(Краткая задача):
Какую композицию пришлось исполнять на рояле во время съёмок финала, согласно тексту о съёмках фильма «Sám Hối»?

(Предоставленный текст):
Все страшно потели и каждую минуту, когда камера не снимала или не смотрела в их направлении, актёры вытирались салфетками и платками и обмахивались ладонями, веерами и другими возможными и невозможными предметами.

Единственный, кто не потел, похоже, был эксцентричный режиссёр из Болливуда Питер Хэйн. Каждый день он появлялся в новом экстравагантном ансамбле, щеголяя бесконечным количеством костюмов и пиджаков, некоторые из которых были расшитыми и напоминали гусарские мундиры и наряды дрессировщика в цирке. Из-под них выглядывали необычные рубашки с длинными рукавами, на ногах — ковбойские сапоги или туфли ярких цветов с загнутыми носами. Все его наряды были немыслимы в такой адской жаре, но, похоже, это ему не причиняло никакого неудобства. Его черные волосы были уложены в крутую блестящую волну, а зубы были такими белоснежными, что ослепляли. Когда он улыбался, у меня было подозрение, что их у него определенно больше чем 32. Энергия из него била ключом. Мы все прерывались на отдых, он почти вообще не останавливался. Поздно вечером, когда все уже еле передвигали ноги и не могли думать ни о чём, кроме своей постели, он всё еще был полон энтузиазма, его прическа была так же свежа, как и 10 часов назад, и повсюду отдавались эхом его выкрики «Take!» «Take!» «Take!» «Cut!»

Эпизоды в «замке» были последними в фильме «Sám Hối», который должен выйти на экраны Вьетнама, Индии и Китая в конце этого года. Мы участвовали в съемках финала, его кульминации — жаждущая крови толпа миллионеров смотрит последний бой.

Мне не сообщили ничего о том, что я должна буду играть. Я притащила кучу разной музыки и выяснилось, что Ноктюрны Шопена не подойдут к боксёрскому матчу. И что я должна играть попсовый «Eye of the Tiger».  Нот у меня не было, ассистент срочно умчался на велосипеде, вернулся с отпечатанными листами, я села  с ними за рояль и не останавливалась четыре дня и одну ночь.

На третий день камера снимала крупным планом мое лицо и руки. Ассистент снова и снова возвращался к роялю и уже в который раз полировал его до зеркального состояния. По инструкции режиссера и под пристальным оком камеры, я должна была запрокидывать голову, закрывая глаза от страсти, которую я совершенно не испытывала к Eye of the Tiger, но, все-таки смогла, после нескольких дублей. Режиссер стоял рядом со мной, показывая мне как именно я должна была запрокидывать голову и подбадривал меня словами: «Не важно, что ты играешь, неважно если ты попадёшь не на те клавиши, позднее, в студии на тебя всё равно звук наложат».

У нас была своя комната с мощным кондиционером, где мы могли отдыхать между дублями. Комната с огромной кроватью и с дополнительным бонусом — собственным туалетом. Нас в этой комнате было 10 человек, что являлось роскошью, учитывая что все остальные статисты набивались в две оставшиеся комнаты, как сельди в бочку. Нас же там было всего 10 обитателей: режиссер, продюсер, два актёра (местные знаменитости), несколько второстепенных актёров и я. Kроме того, иногда заходили  другие, как например симпатичный гримёр, который приходил отжиматься в углу под нашими любопытными взглядами или помощник режиссёра, кипятивший чайник для нескончаемых чашек чая и кофе.

(Исходные записи):

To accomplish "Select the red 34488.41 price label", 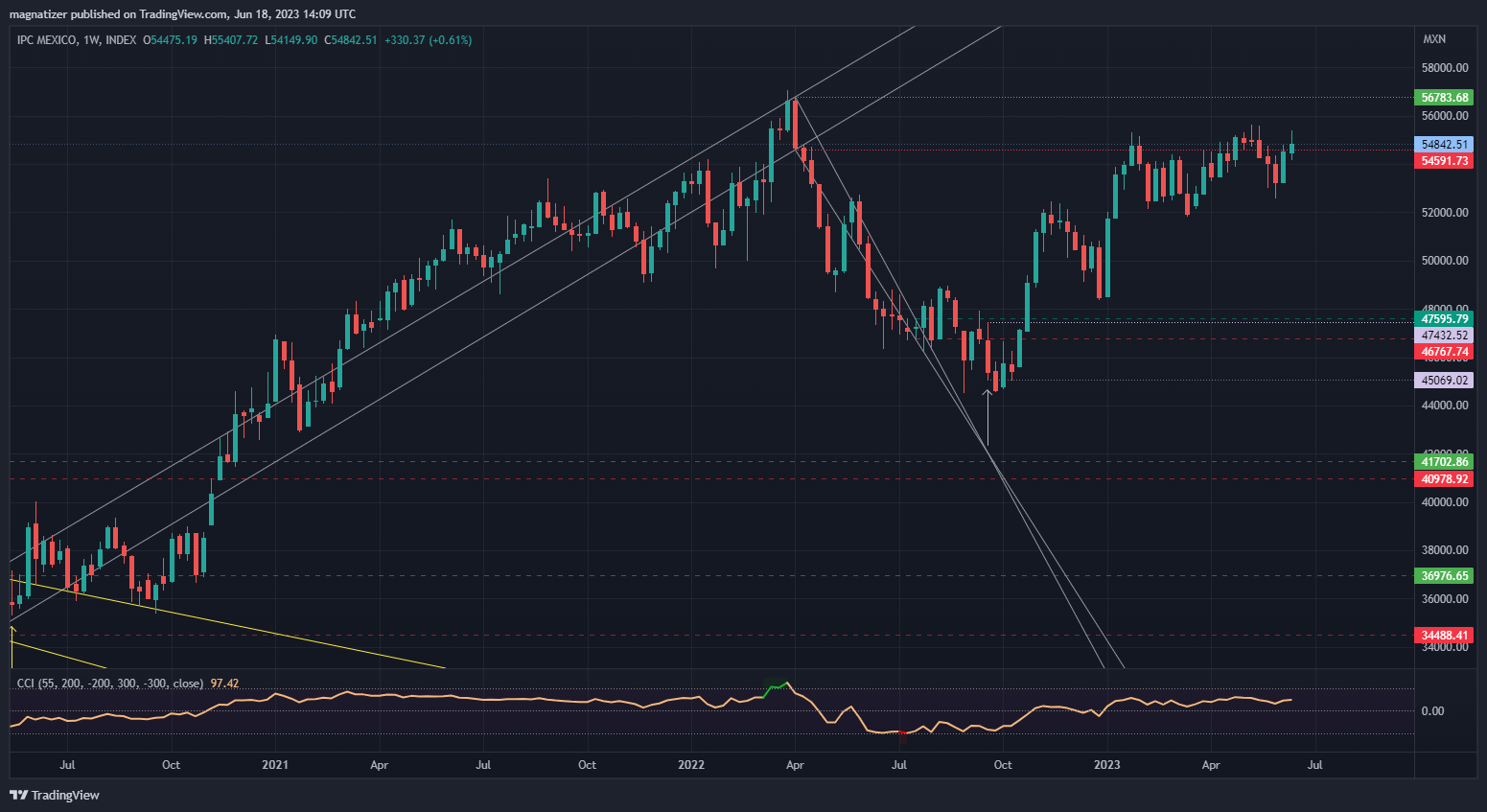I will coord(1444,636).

...

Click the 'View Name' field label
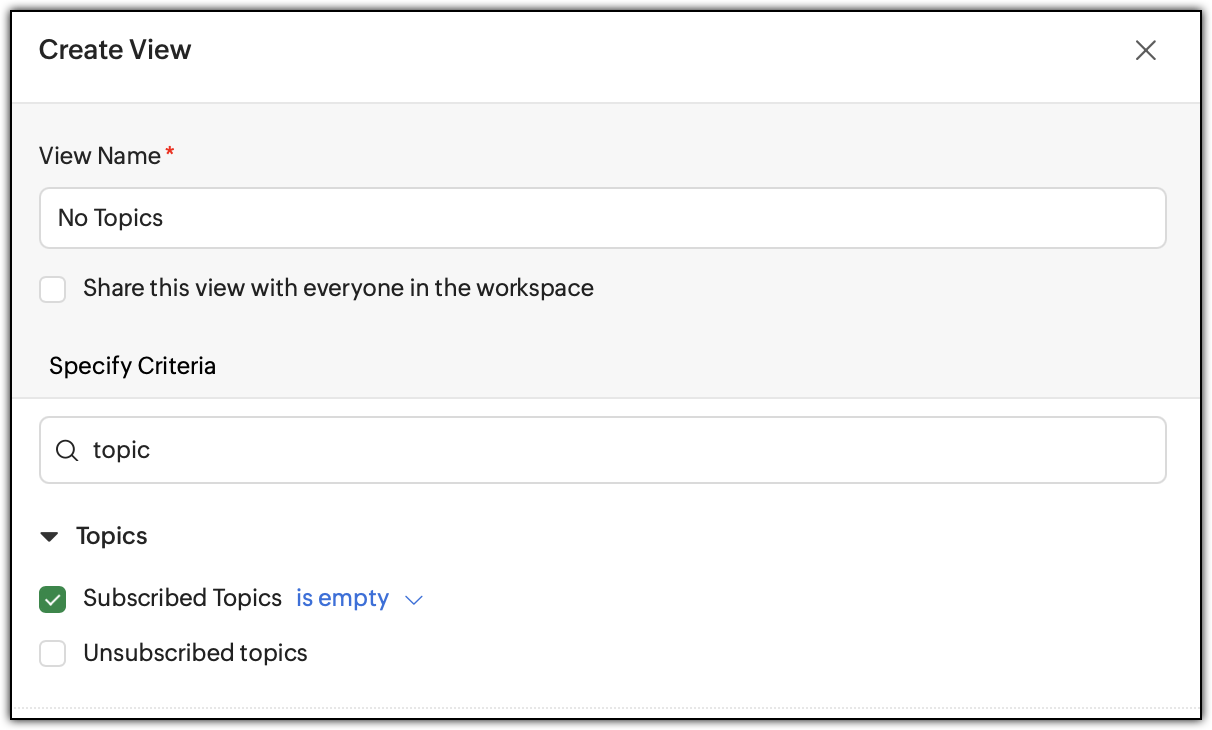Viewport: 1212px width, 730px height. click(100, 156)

(Верный результат):
«Eye of the Tiger».